Heaping Coals of Fire Upon the Enemies
If your enemy is hungry, give him food to eat; if he is thirsty, give him water to drink. In doing this, you will heap burning coals on his head, and the Lord will reward you.- Proverbs 25:21-22
Phoebe and Jane used to be best of friends while growing up in the same neighborhood. They were both born into humble families and they did everything together, went to the same school, at times, either of them could pass the night in the other person's house. They were that close. Children are used to projecting into the future with the perception that life is a straight line and it would just go the same way you think it would.
A child would often talk about when he would complete tertiary institution, when and where his/her (first) job (of course, the dream job) would be, when to get married, number of kids, how wealthy he would be, and so on. It was not different for Phoebe and Jane. They planned the future to the extent that they made a promise to one another that "the first person to become wealthy in life will lift the other." The both were so confident that the love they had for one another was eternal.

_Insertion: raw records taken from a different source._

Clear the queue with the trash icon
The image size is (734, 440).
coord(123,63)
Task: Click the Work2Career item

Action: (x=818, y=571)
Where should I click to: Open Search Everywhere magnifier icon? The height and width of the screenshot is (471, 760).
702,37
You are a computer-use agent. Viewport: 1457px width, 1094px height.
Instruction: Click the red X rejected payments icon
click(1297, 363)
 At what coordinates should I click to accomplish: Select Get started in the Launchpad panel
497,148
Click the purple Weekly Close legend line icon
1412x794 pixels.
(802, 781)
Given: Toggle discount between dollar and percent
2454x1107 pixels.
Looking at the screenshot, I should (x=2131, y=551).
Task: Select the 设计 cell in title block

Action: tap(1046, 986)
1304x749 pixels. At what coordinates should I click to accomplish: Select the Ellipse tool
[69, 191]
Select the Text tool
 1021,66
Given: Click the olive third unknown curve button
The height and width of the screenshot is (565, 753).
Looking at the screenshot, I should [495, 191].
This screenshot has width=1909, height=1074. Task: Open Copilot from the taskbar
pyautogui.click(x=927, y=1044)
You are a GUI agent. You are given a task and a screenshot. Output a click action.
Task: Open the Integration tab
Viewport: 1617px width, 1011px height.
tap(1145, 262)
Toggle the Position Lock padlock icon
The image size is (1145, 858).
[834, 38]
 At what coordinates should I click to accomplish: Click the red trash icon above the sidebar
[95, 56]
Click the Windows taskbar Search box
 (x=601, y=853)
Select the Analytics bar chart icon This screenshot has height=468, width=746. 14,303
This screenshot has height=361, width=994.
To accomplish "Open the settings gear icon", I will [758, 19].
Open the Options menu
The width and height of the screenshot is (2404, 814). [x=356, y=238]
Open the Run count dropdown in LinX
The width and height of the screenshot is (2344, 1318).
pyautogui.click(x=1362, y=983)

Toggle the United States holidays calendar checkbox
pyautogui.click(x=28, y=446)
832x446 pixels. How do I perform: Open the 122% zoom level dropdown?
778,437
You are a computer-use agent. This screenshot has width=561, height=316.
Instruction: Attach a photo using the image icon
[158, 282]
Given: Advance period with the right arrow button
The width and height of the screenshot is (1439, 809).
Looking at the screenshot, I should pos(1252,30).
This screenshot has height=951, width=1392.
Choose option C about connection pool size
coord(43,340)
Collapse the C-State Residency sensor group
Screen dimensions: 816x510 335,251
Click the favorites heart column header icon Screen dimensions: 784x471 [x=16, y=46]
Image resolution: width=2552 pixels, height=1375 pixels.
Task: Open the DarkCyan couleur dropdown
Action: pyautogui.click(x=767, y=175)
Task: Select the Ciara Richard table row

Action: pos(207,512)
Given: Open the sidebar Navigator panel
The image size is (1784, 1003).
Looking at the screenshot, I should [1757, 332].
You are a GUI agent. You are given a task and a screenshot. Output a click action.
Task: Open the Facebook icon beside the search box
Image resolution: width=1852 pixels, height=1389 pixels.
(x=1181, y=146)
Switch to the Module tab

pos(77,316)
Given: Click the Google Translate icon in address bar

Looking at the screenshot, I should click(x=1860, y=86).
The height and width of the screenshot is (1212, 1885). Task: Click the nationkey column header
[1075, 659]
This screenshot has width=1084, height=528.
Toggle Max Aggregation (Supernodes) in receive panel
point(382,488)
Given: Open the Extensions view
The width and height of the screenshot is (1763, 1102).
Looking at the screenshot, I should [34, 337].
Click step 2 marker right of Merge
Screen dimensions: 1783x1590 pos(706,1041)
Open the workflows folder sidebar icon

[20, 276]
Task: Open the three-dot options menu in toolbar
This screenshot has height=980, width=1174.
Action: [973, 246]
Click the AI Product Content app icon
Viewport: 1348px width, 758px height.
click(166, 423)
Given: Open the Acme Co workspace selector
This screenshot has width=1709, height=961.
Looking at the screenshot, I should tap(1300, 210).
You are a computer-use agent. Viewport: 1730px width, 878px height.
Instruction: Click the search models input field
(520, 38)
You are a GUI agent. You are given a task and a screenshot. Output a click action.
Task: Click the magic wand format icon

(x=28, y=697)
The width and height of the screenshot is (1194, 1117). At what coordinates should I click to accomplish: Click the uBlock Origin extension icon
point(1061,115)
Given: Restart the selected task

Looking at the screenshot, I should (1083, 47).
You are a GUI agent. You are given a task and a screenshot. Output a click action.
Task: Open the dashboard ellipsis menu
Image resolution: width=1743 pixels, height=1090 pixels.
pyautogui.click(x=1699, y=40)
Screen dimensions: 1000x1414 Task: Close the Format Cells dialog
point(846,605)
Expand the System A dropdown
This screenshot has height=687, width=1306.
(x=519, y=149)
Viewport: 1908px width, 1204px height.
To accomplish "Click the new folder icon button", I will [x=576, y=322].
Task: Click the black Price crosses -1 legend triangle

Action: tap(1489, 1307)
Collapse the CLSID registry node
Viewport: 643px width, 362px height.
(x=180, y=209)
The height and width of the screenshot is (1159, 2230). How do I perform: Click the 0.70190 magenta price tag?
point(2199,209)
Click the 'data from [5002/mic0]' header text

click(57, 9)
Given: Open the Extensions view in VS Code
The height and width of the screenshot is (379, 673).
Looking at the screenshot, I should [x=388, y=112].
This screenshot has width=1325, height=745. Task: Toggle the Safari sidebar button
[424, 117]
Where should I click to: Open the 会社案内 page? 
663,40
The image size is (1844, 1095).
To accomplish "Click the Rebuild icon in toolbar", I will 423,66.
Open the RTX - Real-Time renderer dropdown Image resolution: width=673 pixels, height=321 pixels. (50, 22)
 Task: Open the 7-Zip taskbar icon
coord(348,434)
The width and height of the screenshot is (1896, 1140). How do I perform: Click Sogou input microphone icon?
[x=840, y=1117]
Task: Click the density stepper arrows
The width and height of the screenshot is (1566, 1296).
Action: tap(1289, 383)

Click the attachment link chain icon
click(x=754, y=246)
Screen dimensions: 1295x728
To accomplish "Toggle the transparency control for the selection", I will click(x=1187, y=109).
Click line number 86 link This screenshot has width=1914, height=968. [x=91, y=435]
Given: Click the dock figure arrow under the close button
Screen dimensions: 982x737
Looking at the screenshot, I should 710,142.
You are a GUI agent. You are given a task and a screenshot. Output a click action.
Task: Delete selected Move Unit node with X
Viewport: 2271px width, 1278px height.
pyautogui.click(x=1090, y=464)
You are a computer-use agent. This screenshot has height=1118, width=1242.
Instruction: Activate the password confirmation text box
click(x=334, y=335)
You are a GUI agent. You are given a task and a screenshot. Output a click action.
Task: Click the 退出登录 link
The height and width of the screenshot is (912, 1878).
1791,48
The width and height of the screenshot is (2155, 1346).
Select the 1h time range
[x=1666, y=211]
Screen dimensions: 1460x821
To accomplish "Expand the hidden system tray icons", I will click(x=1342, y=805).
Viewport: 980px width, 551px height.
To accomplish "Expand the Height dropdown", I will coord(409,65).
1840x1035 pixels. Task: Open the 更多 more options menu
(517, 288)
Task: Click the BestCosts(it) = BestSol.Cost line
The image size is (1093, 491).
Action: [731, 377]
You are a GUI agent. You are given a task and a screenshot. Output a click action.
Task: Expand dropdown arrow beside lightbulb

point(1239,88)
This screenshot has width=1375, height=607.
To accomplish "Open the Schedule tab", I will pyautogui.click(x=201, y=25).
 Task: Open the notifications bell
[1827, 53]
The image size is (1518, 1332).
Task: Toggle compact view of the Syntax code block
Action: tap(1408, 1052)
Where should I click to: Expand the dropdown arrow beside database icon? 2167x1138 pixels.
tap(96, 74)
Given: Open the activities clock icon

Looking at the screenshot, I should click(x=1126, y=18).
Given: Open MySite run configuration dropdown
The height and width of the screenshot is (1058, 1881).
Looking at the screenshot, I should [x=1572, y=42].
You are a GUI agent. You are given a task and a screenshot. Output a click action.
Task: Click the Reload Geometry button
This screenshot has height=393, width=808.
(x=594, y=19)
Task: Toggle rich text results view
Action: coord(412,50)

Thirty two years down the line, life pursuits had separated the two girls in distance. Jane has become so successful in her career, gotten married to a wealthy man, and has a beautiful family. Phoebe on the other hand is contented with her average lifestyle. At least her family has enough to cater for their needs, but nothing flamboyant.
Jane would often remember her childhood promise made to her friend, but brush it off, saying "we were young and stupid. I'm sure if she was in my shoes, she'll do same." Just so she can settle the scores and prove to her friend that she would treat her the same way, Jane takes a trip to Phoebe's house, far away in another city, pretending to be poor and in need of help.
It is with a mix of joy and pity that Phoebe welcomes her old friend, who narrates that pseudo news of how her family lost everything, how her children now stay with her pastor, how hungry she has been, and even is at the moment. Her expectation of course is that Phoebe will treat her with disgust, judging her for her negligence when she was enjoying the riches.
On the contrary, Phoebe welcomes her joyfully, gets her a change of clothes and convinces Nelson, her husband to help set her friend up with the little connections he has, and some funds to start up. Astonished at the way she is received and cared for, Jane reminds her friend of how unworthy she is to be helped in such a way, as she forgot and neglected her when things were rosy. Phoebe however promises that it is okay, that is bygone, and it is still her responsibility to fulfill that part of her promise in whatever capacity she can.
The show of love and affection stuns Jane that she decides to come clean, explaining to Phoebe that her intention is to come prove to her that she would treat her the same way she did. This treatment becomes a turning point for both friends as Jane, in appreciation of Phoebe and her family's love, fulfills her part of the promise by investing immensely in Nelson and Phoebe's joint business.
This story is that of a woman heaping coals of fire upon her friend. "Coals of fire" might likely be interpreted as destruction or calamity, but maybe not quite. Coals of fire in this context is a huge load of guilt, shame and debtor-mentality, especially when shown to an enemy, or someone who has gravely hurt you in times past. The bible urges us not to reciprocate evil with the same.
Do not repay evil with evil or insult with insult. On the contrary, repay evil with blessing, because to this you were called so that you may inherit a blessing.- 1 Peter 3:9
Coals of fire upon the enemy is not a call for destruction or pain, or calamity, but a call to repentance, extending salvation to those who may be lost in darkness. it is a call to a better relationship with humanity and divinity, an invitation to the light.